It is a policy, he told the Florentines, which means war with Europe, and Europe in its own defence would not wait for the war to be declared. The Italian people must therefore submit, and keep their treaties ; and it would be well if they also abandoned their habit of denouncing them, treaties binding not only Governments, but the peoples whom Governments represent. In short, S. Crispi held out no hope to the Irredentists, and there will consequently be for the moment tranquillity alike in the Southern Tyrol and Trieste, and an absence of anxiety in Vienna.

• The speech is clever enough, for the Austrians will be conciliated in spite of themselves ; but it all creates the impression that the Italian Government under S. Crispi is a little too impartial, that it is always considering whether it would pay to break treaties, and that it is watching for an opportunity to take some new and more profitable line. That is a dangerous impression for a State to create when it is an accurate one, and when it is not, it is an unnecessary source of weakness. In the present instance, it is, we are convinced, inaccurate. The policy of Italy is consistent, and will be firm, because it is a policy of interest only. As we tried to explain last week, she neither has nor can have anything to gain by joining France, which has nothing to give, which protects the Papacy abroad, and which will never be heartily reconciled to Italian unity.

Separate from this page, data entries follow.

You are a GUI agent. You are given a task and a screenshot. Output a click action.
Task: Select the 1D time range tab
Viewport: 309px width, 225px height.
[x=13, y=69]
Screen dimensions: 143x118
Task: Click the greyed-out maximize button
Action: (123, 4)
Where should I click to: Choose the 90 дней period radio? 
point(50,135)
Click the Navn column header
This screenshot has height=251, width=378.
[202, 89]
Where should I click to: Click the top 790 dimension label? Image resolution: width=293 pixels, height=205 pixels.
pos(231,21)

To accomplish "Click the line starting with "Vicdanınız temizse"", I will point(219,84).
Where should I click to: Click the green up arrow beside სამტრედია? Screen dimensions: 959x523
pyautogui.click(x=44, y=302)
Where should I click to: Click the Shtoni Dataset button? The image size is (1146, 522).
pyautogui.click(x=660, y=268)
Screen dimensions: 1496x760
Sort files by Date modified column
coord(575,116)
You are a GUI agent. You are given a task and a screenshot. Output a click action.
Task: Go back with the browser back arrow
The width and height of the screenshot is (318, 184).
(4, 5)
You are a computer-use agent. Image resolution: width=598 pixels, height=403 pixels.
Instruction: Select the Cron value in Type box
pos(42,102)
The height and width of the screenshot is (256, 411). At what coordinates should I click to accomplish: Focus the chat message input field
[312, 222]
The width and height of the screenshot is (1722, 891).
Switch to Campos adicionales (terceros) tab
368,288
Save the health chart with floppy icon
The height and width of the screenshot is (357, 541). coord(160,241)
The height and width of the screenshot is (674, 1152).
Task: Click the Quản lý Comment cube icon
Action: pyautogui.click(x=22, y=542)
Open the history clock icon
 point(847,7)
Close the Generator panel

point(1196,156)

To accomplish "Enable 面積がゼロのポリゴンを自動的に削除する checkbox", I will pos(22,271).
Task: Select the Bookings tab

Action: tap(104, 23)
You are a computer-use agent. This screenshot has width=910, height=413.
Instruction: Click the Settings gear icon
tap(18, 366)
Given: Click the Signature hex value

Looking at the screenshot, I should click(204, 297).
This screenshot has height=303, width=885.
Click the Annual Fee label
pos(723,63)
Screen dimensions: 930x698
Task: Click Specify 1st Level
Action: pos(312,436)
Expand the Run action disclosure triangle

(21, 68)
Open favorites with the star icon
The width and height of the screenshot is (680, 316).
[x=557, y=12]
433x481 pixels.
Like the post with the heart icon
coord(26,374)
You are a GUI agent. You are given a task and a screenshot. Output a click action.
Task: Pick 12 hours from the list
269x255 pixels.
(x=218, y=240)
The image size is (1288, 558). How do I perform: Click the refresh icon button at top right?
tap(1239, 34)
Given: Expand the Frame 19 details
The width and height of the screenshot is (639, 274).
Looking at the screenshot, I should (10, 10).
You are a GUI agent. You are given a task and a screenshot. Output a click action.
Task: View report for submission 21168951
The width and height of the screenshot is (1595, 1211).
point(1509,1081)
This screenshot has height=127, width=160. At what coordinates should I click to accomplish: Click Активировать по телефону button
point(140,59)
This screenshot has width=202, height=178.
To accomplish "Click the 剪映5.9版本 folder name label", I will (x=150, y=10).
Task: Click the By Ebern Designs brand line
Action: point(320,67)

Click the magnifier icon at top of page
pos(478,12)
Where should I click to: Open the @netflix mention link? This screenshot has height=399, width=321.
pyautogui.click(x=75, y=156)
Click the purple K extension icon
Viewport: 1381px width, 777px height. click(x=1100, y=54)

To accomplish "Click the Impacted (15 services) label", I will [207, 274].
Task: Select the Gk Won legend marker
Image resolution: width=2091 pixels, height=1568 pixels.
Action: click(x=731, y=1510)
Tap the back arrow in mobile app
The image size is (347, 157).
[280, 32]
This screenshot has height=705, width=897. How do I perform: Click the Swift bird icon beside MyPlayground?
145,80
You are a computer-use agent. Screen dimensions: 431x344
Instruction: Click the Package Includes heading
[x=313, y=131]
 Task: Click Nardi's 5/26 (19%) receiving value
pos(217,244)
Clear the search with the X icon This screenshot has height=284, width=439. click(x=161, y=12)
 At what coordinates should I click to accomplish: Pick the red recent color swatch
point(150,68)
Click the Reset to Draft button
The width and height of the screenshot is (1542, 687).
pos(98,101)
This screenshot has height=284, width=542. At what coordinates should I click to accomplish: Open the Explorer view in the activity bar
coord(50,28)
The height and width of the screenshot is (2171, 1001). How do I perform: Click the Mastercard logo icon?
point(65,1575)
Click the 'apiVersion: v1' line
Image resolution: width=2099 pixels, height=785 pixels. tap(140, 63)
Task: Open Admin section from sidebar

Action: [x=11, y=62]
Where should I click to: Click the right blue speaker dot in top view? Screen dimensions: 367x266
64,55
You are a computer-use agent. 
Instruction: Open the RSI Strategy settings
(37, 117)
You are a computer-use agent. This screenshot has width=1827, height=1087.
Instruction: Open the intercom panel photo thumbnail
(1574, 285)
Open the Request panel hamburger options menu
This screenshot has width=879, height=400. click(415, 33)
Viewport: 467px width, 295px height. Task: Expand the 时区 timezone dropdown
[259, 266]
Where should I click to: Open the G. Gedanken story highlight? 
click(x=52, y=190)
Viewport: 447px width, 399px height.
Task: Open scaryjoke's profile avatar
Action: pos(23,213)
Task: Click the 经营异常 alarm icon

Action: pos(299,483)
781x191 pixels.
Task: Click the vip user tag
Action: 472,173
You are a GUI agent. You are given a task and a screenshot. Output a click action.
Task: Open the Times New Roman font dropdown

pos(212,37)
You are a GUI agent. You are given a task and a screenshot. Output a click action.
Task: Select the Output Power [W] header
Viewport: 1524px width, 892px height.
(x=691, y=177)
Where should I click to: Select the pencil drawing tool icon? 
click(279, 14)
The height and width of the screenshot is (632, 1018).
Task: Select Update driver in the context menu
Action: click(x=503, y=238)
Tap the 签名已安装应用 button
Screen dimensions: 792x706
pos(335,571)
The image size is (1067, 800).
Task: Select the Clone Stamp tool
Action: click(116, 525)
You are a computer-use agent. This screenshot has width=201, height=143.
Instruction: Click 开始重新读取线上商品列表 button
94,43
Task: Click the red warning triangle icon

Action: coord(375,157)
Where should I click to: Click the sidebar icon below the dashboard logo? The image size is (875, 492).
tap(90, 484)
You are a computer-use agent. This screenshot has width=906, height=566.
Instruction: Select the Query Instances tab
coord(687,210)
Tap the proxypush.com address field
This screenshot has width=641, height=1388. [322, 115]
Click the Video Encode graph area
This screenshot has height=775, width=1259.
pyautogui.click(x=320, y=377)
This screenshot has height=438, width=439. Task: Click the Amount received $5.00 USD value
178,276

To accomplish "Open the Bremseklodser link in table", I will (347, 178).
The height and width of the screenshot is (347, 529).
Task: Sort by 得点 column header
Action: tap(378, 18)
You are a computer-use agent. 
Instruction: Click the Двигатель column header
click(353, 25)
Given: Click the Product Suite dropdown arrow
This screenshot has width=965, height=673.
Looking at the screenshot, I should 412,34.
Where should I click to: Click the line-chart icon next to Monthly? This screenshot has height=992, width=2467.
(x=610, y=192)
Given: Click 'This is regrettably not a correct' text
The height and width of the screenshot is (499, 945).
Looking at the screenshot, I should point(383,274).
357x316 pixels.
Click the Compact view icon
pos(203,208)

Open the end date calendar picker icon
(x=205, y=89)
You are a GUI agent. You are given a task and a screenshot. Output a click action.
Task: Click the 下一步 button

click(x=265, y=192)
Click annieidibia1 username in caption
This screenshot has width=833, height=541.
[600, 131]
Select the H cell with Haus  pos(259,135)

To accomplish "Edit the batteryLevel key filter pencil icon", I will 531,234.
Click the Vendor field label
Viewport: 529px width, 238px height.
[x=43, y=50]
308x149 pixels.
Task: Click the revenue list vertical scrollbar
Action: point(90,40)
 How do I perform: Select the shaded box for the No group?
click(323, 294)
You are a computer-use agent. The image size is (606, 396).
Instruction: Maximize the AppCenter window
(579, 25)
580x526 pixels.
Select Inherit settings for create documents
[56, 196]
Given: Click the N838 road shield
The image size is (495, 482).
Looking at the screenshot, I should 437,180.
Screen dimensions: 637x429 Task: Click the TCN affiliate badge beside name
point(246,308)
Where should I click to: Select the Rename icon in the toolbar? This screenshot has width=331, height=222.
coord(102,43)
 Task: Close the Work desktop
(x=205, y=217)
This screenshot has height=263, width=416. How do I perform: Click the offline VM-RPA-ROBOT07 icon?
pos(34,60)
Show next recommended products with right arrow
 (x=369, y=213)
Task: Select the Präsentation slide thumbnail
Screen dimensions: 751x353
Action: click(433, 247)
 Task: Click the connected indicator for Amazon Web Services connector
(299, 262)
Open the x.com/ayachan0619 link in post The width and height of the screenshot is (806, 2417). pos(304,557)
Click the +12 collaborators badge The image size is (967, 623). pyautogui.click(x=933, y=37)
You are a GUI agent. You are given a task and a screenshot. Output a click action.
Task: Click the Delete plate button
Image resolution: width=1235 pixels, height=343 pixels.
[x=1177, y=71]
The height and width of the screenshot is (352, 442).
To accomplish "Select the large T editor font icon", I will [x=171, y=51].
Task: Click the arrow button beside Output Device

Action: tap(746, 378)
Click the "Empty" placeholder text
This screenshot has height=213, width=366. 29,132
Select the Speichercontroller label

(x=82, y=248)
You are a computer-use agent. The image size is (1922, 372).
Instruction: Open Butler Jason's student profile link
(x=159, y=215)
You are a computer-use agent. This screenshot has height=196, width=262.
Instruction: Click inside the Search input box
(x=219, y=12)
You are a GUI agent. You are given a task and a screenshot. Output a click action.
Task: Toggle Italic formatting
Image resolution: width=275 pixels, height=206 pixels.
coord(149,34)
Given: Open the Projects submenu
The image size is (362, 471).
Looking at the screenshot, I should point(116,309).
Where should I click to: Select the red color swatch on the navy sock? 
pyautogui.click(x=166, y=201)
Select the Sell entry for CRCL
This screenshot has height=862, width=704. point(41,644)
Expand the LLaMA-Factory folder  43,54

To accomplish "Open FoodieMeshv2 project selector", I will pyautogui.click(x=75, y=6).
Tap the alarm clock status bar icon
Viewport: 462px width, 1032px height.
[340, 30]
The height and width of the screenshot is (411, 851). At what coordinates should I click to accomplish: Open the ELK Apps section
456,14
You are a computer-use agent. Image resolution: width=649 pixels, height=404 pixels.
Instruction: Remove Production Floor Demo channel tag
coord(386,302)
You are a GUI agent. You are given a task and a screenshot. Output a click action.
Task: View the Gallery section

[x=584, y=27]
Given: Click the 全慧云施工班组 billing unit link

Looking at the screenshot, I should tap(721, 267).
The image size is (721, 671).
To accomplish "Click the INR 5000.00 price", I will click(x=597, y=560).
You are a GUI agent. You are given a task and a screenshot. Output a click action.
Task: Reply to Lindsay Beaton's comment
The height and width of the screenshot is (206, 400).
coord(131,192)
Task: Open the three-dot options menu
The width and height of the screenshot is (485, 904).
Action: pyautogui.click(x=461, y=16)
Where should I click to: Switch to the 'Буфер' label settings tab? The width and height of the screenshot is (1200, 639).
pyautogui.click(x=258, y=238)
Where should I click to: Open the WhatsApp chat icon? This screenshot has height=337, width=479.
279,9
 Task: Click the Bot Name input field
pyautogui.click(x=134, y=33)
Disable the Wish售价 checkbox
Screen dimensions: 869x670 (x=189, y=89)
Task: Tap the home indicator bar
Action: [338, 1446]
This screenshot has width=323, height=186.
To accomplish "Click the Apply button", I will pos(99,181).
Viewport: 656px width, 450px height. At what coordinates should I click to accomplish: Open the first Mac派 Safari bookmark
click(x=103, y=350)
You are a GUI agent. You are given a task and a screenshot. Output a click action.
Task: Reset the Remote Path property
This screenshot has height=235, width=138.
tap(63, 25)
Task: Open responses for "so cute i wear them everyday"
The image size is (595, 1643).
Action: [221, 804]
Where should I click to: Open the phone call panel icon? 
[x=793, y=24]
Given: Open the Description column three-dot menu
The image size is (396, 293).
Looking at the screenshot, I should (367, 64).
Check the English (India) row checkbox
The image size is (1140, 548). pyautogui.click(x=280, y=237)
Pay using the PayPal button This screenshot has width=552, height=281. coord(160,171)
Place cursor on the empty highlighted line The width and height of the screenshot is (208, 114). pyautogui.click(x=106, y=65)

Italy must therefore, in self-defence, join Germany and Austria, and will remain at one with them as long as she possibly can, which means, at all events, until they have been defeated. Her policy is unswerving, because it is selfish ; and her Premier's hints to the Figaro reporter that it may swerve have no object except to make special negotiations with particular Powers just a little easier. They are tricks, in short, allowed by diplomacy, and sometimes, we suppose, in some conjunctions, of temporary use. They do not, however, raise the characters of those who employ them, and must leave behind them, in Austria especially, an uncomfortable feeling that the Italian Government is not only a fair- weather friend, but deliberately studies the barometer in order to see in good time how friendly she can afford to be. That is a false impression ; but the statesman who creates it, however great in other respects, lacks one condition of greatness,—he does not inspire perfect con- fidence just when that confidence is required. Credit is as valuable in diplomacy as in commerce, and it is not the men who gain a reputation for adroitness who in the end. have most command of money.